우스테키누맙과 히스티딘 및 그 염 중에서 적어도 1종과 물을 함유하고 있고, 히스티딘 및/또는 그 염의 함유량이 히스티딘 환산으로 50∼90mM인 수성 제제에 관한 것이다.

Description

수성 제제 및 주사기 내 수성 제제, 및 항체 단백질 탈응집제 및 항체 단백질 탈응집 방법
본 발명은, 수성 제제 및 주사기 내 수성 제제, 및 항체 단백질 탈응집제 및 그를 이용한 항체 단백질 탈응집 방법에 관한 것으로, 보다 상세하게는, 우스테키누맙 함유 수성 제제 및 그를 함유하는 주사기 내 수성 제제, 응집 우스테키누맙을 탈응집시키는 항체 단백질 탈응집제 및 항체 단백질 탈응집 방법에 관한 것이다.
우스테키누맙(Ustekinumab)은 인간형 항인간 IL-12/23 p40 모노클로널 항체, 즉 인간 IL-12(인터류킨-12) 및 IL-23(인터류킨-23)의 공통 구성 단백질인 p40 서브유닛에 대한 인간 IgG1 모노클로널 항체의 일반명이다. 인간 IL-12는 CD4 양성 나이브 T세포의 헬퍼 T세포 1(Th1)로의 분화에 관여하고, IL-23은 헬퍼 T세포 17(Th17)의 활성화를 촉진하는 것으로알려져 있다. 관련되는 인간 IL-12 및 IL-23의 p40 서브유닛(IL-12/23 p40)에 대해 높은 친화성(親和性) 및 선택성을 갖는 우스테키누맙은 폴리펩티드(항체 단백질) 치료제로서 심상성 건선(尋常性 乾癬)이나 관절증성 건선(關節症性 乾癬) 등의 자기면역 질환의 치료에 이용되고 있고, 일반적으로 주사제로 투여되고 있다. 우스테키누맙은, 예를 들면 국제 공개 제2009/114040호(특허문헌 1)에 기재되어 있는 차이니즈 햄스터 난소 세포나, 마우스 골수종(Sp2/0) 세포 등의 포유동물 세포 발현계에서 유전자 조작 기술에 의해 생산된다. 또한, 예를 들면 우스테키누맙을 함유하는 수성 제제(주사제)가 「스텔라라(등록상표)」로서 얀센파마 주식회사에서 제조 판매되고 있다.

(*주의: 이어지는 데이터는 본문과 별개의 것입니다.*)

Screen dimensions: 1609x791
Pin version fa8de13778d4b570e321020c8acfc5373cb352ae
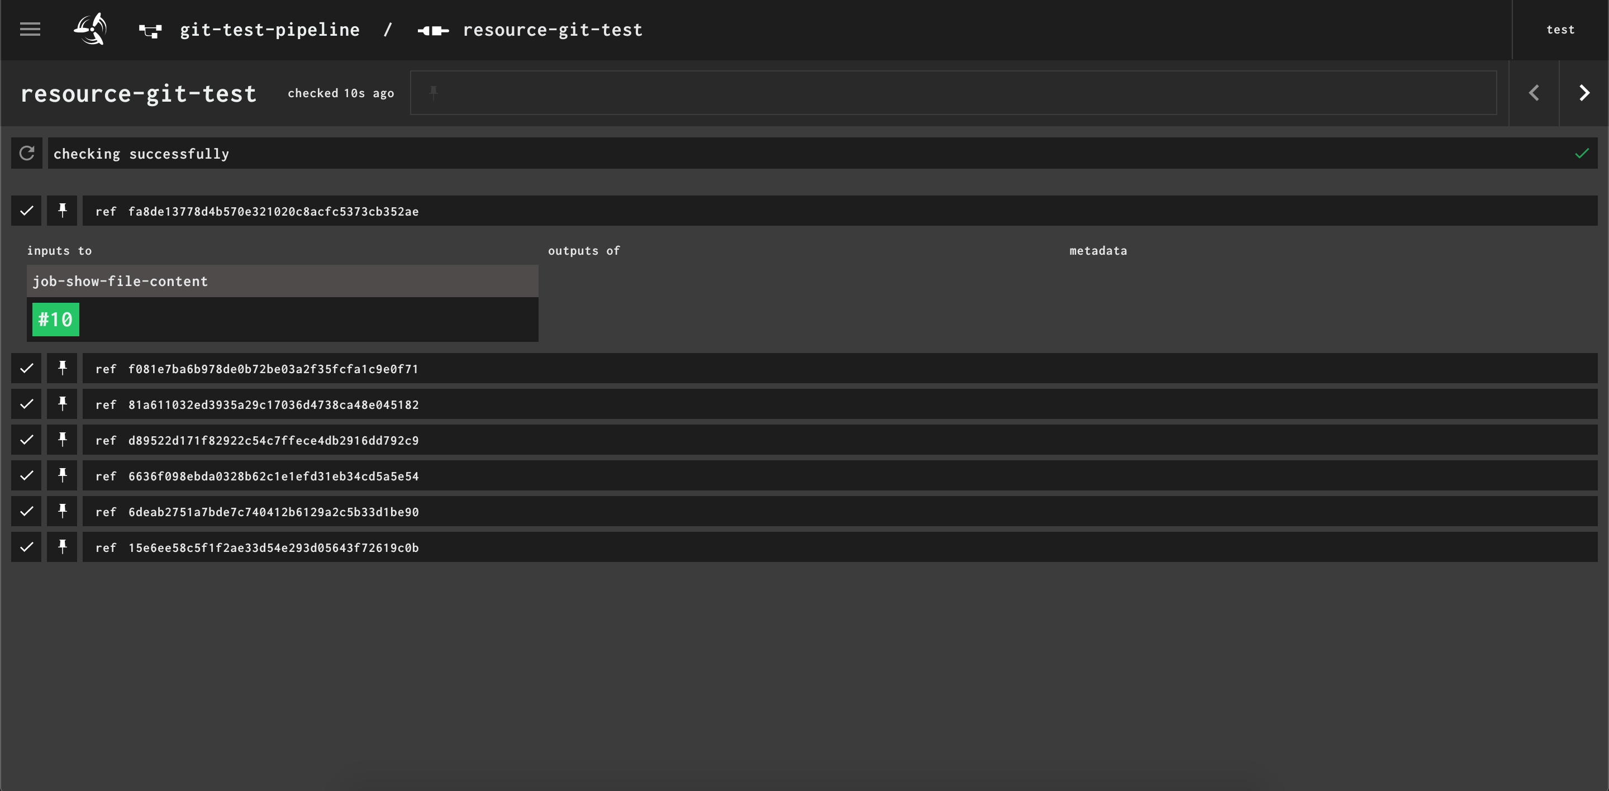(62, 211)
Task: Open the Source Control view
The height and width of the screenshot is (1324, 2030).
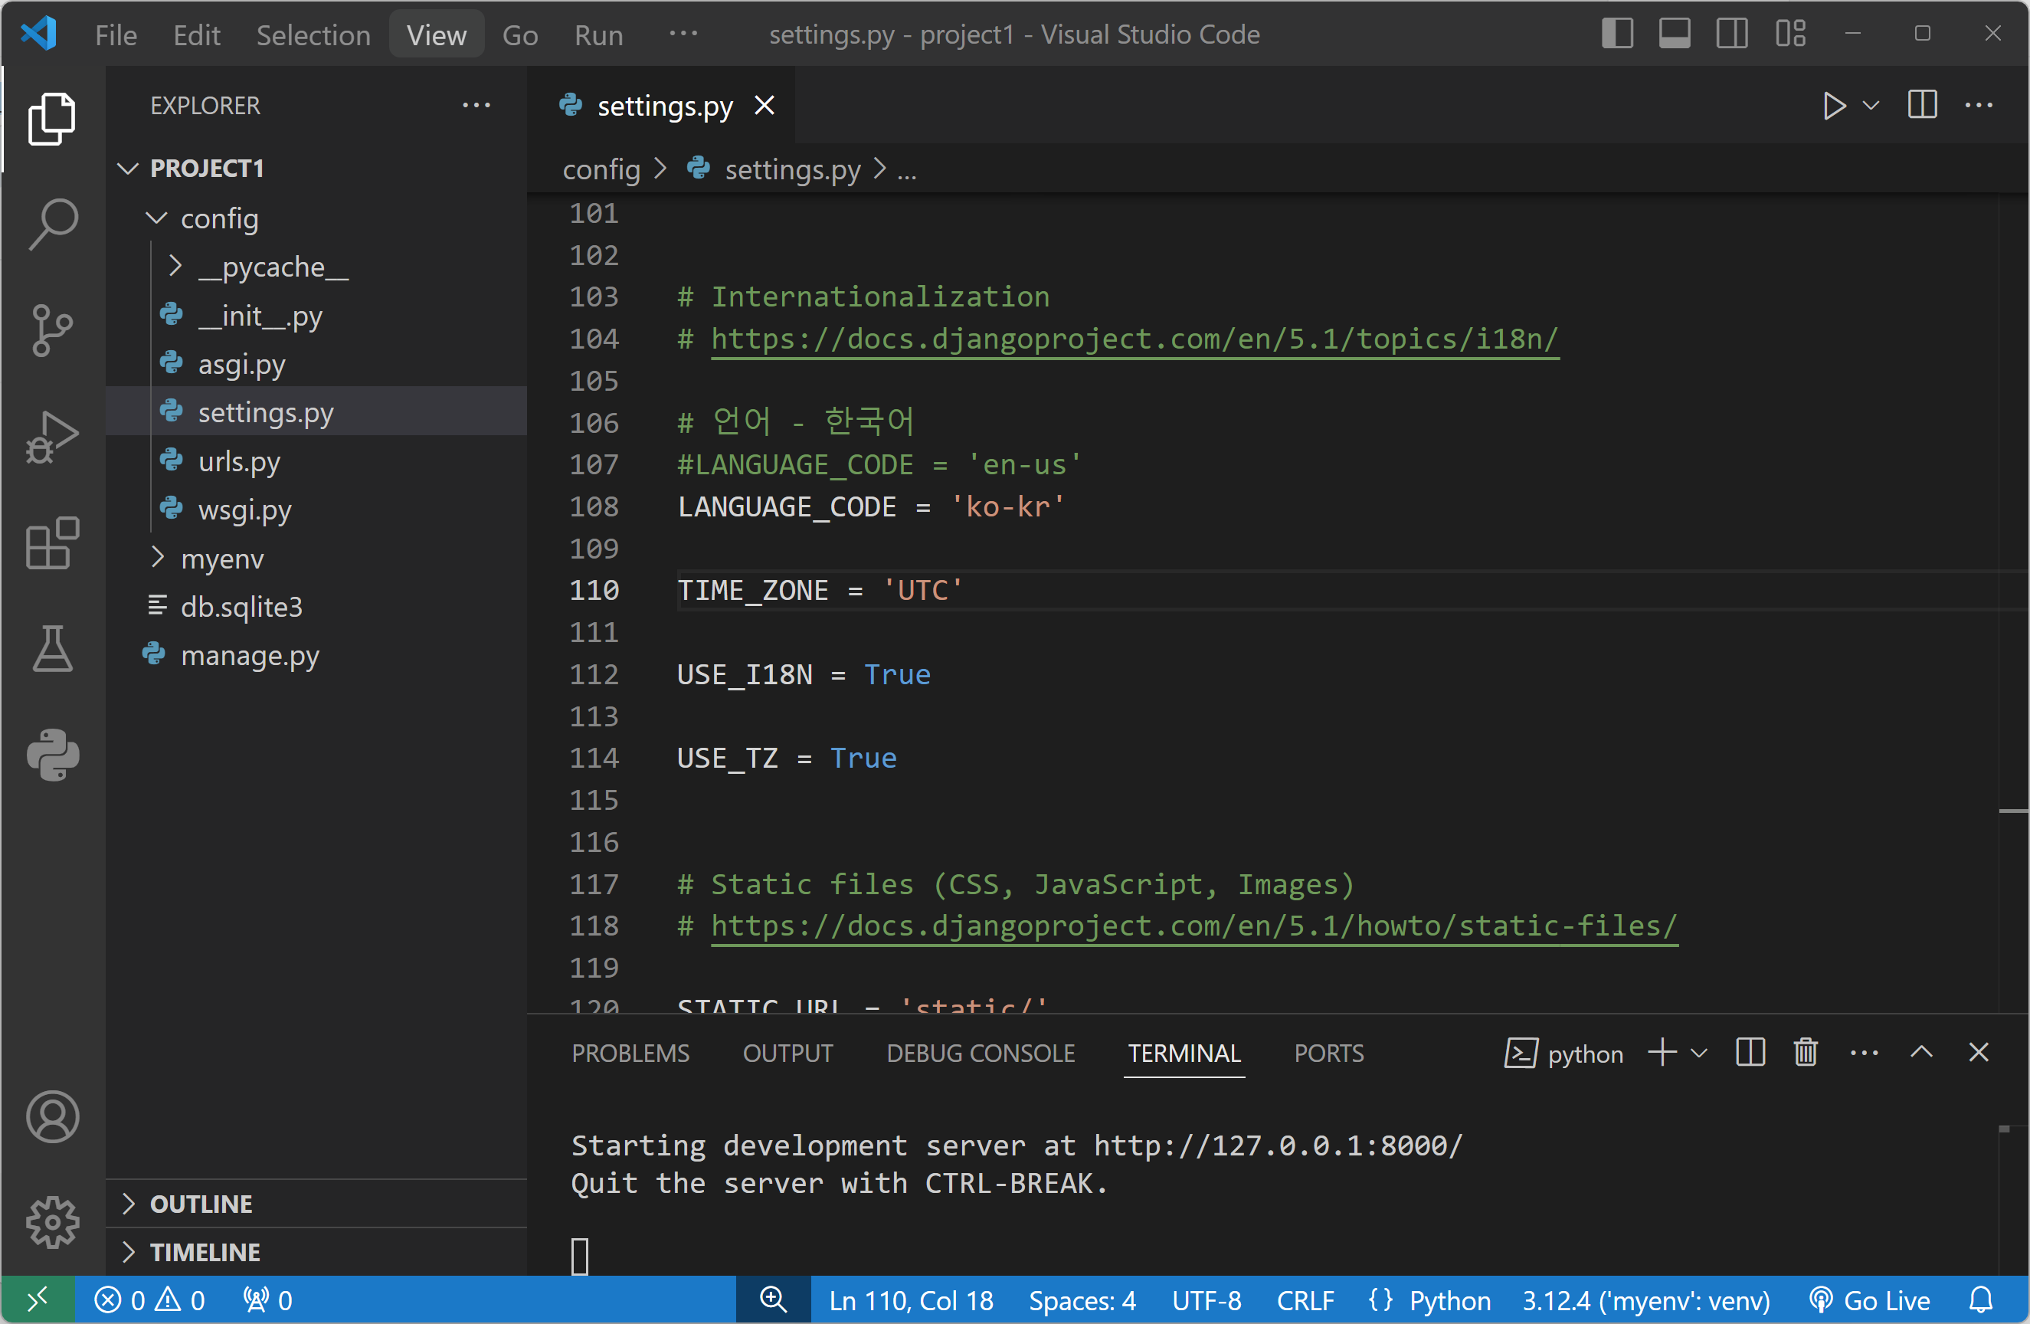Action: click(x=52, y=330)
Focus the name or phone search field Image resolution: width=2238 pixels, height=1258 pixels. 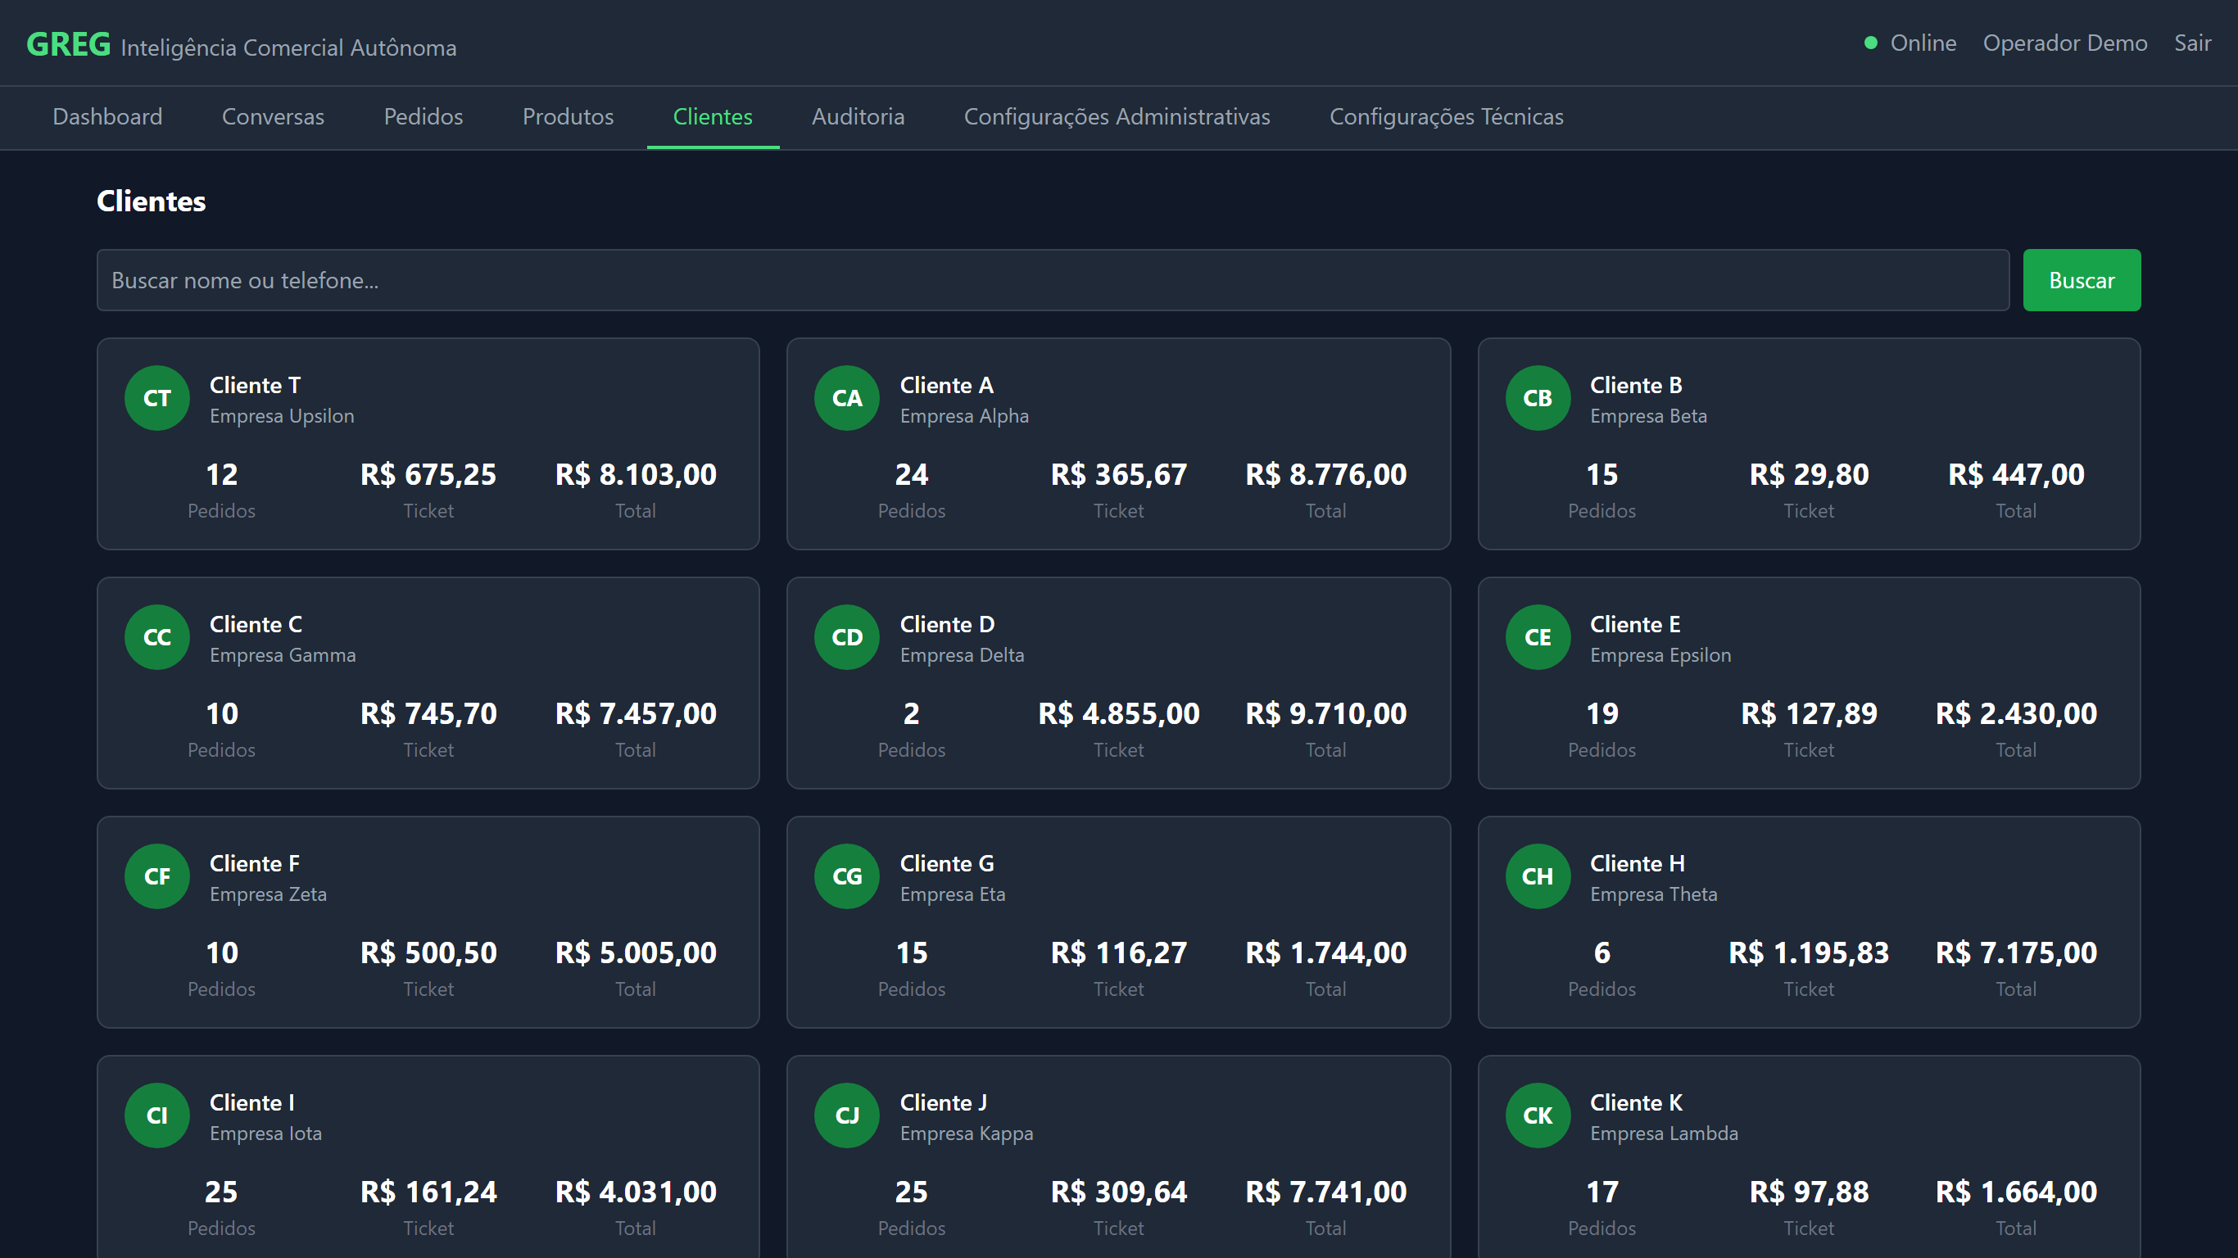click(1051, 280)
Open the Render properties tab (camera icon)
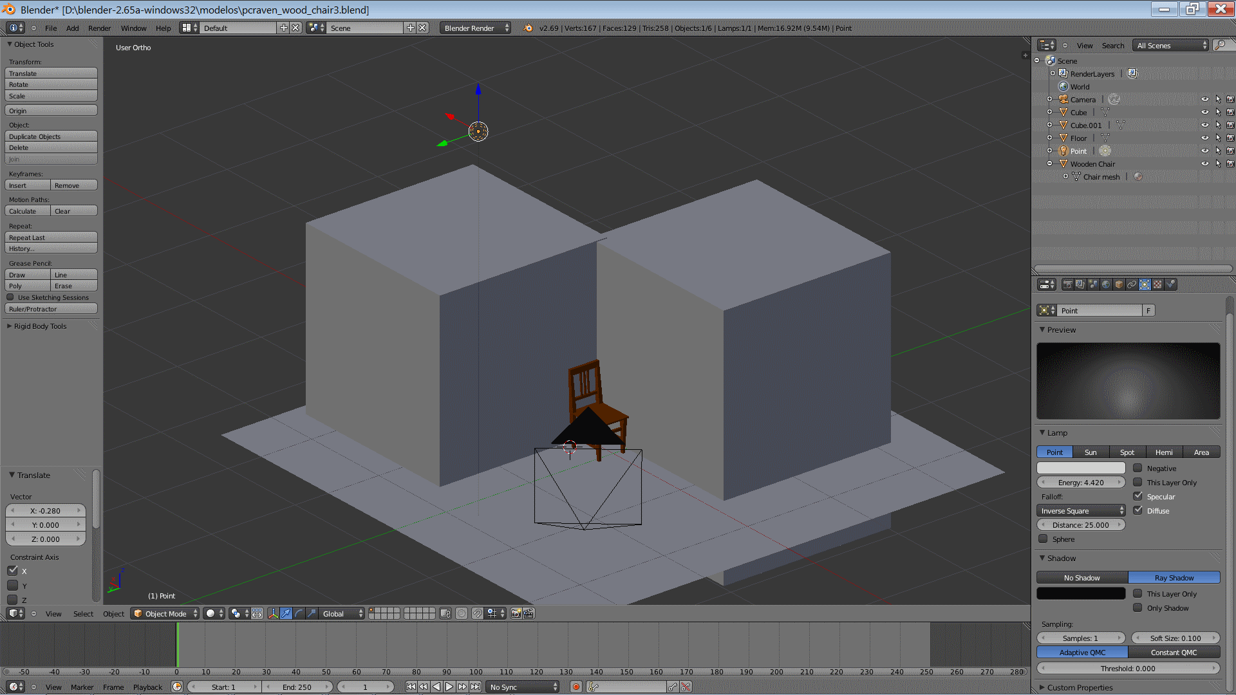 point(1068,284)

한편, 우스테키누맙과 같은 항체 단백질을 함유하는 수성 제제는 해당 항체 단백질의 복잡한 구조에 기인하여 제조 과정이나 보존 중에 화학적 변화나 응집 등의 물리적 변화를 일으키기 쉽다. 이와 같은 제제(製劑)의 불안정성은 항체 단백질의 약리 작용을 저하시키는 것뿐만 아니라 환자에 대한 안전성에 큰 영향을 미치기 때문에, 항체 단백질 함유 수성 제제에서는 특히 우수한 안정성이 요구되고 있다.
항체 단백질 함유 수성 제제의 안정화를 위해서는, 예를 들면, 당류, 아미노산류, 수용성 고분자, 계면활성제, 및 완충제와 같은 첨가제의 첨가나, 제형(製型), pH, 각 성분의 농도와 같은 다양한 조건의 검토가 이루어지고 있다. 예를 들면, 일본국 특허 공표 제2016-65079호 공보(특허 문헌 2)에는 항체, 아르기닌 40∼1000mM, 및 메티오닌 10∼200mM를 완충액 중에 함유하는 항체 함유 용액 제제가 기재되어 있고, 일본국 특허 공개 제2016-117756호 공보(특허 문헌 3)에는 염기성 아미노산-아스파라긴산 염 또는 염기성 아미노산-글루타민산 염을 함유하는 항체 함유 제제가 기재되어 있다. 또한, 일본국 특허 공개 제2016-65091호 공보(특허 문헌 4)에는 히스티딘-초산 완충액(pH 5.5∼6.5) 중에 모노클로널 항체를 함유하는 약학적 제제가 기재되어 있고, 일본국 특허 공표 제2007-524602호 공보(특허 문헌 5)에는 100∼260mg/ml의 단백질 또는 항체, 50∼200mM의 아르기닌-HCl, 10∼100mM의 히스티딘, 0.01∼0.1%의 폴리소르베이트를 함유하는 액체 제제가 기재되어 있다. 그러나, 이러한 특허 문헌 2∼5에는 우스테키누맙에 대해서는 어떠한 것도 기재되어 있지 않다.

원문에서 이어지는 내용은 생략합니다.